◆ **Required action**
Write out the listing exactly as it is given.

◆ **Material for this exercise**
◆ ◆ ◆ ◆ ◆ ◆ ◆
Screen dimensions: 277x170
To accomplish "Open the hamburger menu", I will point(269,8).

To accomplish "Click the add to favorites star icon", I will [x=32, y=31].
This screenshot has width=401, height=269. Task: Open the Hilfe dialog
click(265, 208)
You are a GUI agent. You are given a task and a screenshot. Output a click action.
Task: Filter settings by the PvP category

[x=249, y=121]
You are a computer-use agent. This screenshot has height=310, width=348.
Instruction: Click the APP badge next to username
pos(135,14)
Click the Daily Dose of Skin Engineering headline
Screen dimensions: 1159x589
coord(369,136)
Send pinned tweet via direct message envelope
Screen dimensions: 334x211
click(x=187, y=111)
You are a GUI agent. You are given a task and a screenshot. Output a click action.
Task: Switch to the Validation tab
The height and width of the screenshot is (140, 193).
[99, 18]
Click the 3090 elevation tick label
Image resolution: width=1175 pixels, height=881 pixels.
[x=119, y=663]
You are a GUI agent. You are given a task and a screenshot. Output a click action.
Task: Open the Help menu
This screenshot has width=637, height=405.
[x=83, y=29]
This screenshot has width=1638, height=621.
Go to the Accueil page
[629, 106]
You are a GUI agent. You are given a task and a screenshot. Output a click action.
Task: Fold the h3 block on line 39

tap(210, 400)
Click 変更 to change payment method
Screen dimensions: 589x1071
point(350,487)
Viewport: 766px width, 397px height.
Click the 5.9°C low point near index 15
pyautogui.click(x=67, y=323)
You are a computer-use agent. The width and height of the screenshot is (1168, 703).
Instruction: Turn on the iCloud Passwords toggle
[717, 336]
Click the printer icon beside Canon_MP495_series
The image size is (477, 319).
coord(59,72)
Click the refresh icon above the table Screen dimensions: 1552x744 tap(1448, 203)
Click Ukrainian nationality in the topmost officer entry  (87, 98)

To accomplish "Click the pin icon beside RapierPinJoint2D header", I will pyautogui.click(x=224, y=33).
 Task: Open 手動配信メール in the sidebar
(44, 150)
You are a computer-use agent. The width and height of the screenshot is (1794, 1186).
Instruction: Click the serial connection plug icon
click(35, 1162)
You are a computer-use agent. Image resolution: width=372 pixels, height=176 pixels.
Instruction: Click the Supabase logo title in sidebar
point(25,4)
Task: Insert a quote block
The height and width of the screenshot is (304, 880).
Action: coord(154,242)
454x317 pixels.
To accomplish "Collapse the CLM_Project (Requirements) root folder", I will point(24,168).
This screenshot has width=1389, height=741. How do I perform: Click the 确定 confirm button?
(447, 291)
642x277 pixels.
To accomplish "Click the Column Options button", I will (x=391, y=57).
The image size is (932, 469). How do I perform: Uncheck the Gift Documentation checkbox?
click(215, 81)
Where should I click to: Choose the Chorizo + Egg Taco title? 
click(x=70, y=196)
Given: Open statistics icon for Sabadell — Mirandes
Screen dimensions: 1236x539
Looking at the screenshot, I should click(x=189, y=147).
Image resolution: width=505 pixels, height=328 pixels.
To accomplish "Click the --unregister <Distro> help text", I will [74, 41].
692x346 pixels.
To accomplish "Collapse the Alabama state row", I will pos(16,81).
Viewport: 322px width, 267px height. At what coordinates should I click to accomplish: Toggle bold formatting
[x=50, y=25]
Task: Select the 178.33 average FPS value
◆ ◆ ◆ ◆ ◆ ◆ ◆
◆ **Written answer**
Screen dimensions: 277x170
To accomplish "Open the hamburger menu", I will point(269,8).

To accomplish "Click the add to favorites star icon", I will [x=32, y=31].
This screenshot has width=401, height=269. Task: Open the Hilfe dialog
click(265, 208)
You are a GUI agent. You are given a task and a screenshot. Output a click action.
Task: Filter settings by the PvP category

[x=249, y=121]
You are a computer-use agent. This screenshot has height=310, width=348.
Instruction: Click the APP badge next to username
pos(135,14)
Click the Daily Dose of Skin Engineering headline
Screen dimensions: 1159x589
coord(369,136)
Send pinned tweet via direct message envelope
Screen dimensions: 334x211
click(x=187, y=111)
You are a GUI agent. You are given a task and a screenshot. Output a click action.
Task: Switch to the Validation tab
The height and width of the screenshot is (140, 193).
[99, 18]
Click the 3090 elevation tick label
Image resolution: width=1175 pixels, height=881 pixels.
[x=119, y=663]
You are a GUI agent. You are given a task and a screenshot. Output a click action.
Task: Open the Help menu
This screenshot has width=637, height=405.
[x=83, y=29]
This screenshot has width=1638, height=621.
Go to the Accueil page
[629, 106]
You are a GUI agent. You are given a task and a screenshot. Output a click action.
Task: Fold the h3 block on line 39

tap(210, 400)
Click 変更 to change payment method
Screen dimensions: 589x1071
point(350,487)
Viewport: 766px width, 397px height.
Click the 5.9°C low point near index 15
pyautogui.click(x=67, y=323)
You are a computer-use agent. The width and height of the screenshot is (1168, 703).
Instruction: Turn on the iCloud Passwords toggle
[717, 336]
Click the printer icon beside Canon_MP495_series
The image size is (477, 319).
coord(59,72)
Click the refresh icon above the table Screen dimensions: 1552x744 tap(1448, 203)
Click Ukrainian nationality in the topmost officer entry  (87, 98)

To accomplish "Click the pin icon beside RapierPinJoint2D header", I will pyautogui.click(x=224, y=33).
 Task: Open 手動配信メール in the sidebar
(44, 150)
You are a computer-use agent. The width and height of the screenshot is (1794, 1186).
Instruction: Click the serial connection plug icon
click(35, 1162)
You are a computer-use agent. Image resolution: width=372 pixels, height=176 pixels.
Instruction: Click the Supabase logo title in sidebar
point(25,4)
Task: Insert a quote block
The height and width of the screenshot is (304, 880).
Action: coord(154,242)
454x317 pixels.
To accomplish "Collapse the CLM_Project (Requirements) root folder", I will point(24,168).
This screenshot has width=1389, height=741. How do I perform: Click the 确定 confirm button?
(447, 291)
642x277 pixels.
To accomplish "Click the Column Options button", I will (x=391, y=57).
The image size is (932, 469). How do I perform: Uncheck the Gift Documentation checkbox?
click(215, 81)
Where should I click to: Choose the Chorizo + Egg Taco title? 
click(x=70, y=196)
Given: Open statistics icon for Sabadell — Mirandes
Screen dimensions: 1236x539
Looking at the screenshot, I should click(x=189, y=147).
Image resolution: width=505 pixels, height=328 pixels.
To accomplish "Click the --unregister <Distro> help text", I will [74, 41].
692x346 pixels.
To accomplish "Collapse the Alabama state row", I will pos(16,81).
Viewport: 322px width, 267px height. At what coordinates should I click to accomplish: Toggle bold formatting
[x=50, y=25]
Task: Select the 178.33 average FPS value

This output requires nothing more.